||BENEFIT OF DOUBT IN MARRIAGE, PART TWO
- Thursday, October 5, '00 - Parshas Ha'azinu 5761
The Torah commands us to judge others
favorably and with all possible benefit of doubt. You would want others to never jump to
conclusions, to find out all the facts, understand your situation or context, know both
sides of the story before judging you, not take a negative report about you at face value,
find out if there is bias in a person speaking against you, feel certain that there must
be more (not yet known) to the story, presume you are kosher and innocent until firmly and
halachically proven otherwise, presume a good reason for all that you actually did and,
require proof before thinking bad of you.

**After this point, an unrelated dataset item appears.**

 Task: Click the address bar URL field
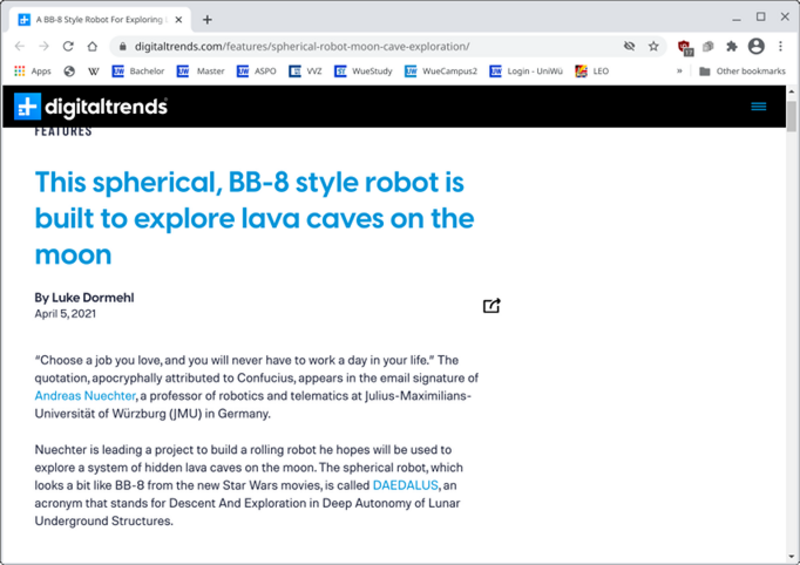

The same way that you want these benefits for yourself, you are likewise obligated by
the Torah to judge others favorably and with such consideration; to recognize the
limitations and incompleteness of the facts and background in your impression of the
situation or in the report to you against a person, to suspect the motives in yourself or
a person reporting to you against a person, to obtain and verify all facts and background,
hear both sides of the story and overcome bias in yourself and any person reporting to you
against another Jew.
In a marriage scenario, benefit of doubt can be life itself to the relationship. This
is not limited to occasions when you see something happen which tempts you to scream,
accuse, condemn, criticize, feel betrayed or suspicious or otherwise react. Realize, in
general, that your partner undergoes stress, hurt and disappointments in life. If your
husband screams, was he abused that day by a boss or customer? Let a wife ask herself,
"What has he gone through today, or this last month, that may pressure, frighten or
pain him?" Maybe he feels terrible on his own that he screamed at you. When a husband
comes home, let him stop himself each time at the door before he goes in and think about
what may be on the other side of it. Will your wife one day be upset about something? Will
children be getting her excited or drained? Will she be going topsy-turvy in 17
tension-drenched directions? Before going in the front door, or before phoning your
spouse, be prepared for whatever may be going on. Whenever your partner does anything
which is irritating or suspect, tell yourself, "I do not know all the background. I
do not have all the facts. I must first find out what more there is to the whole story
before I entitle myself to decide what my feelings, view or response ought to be."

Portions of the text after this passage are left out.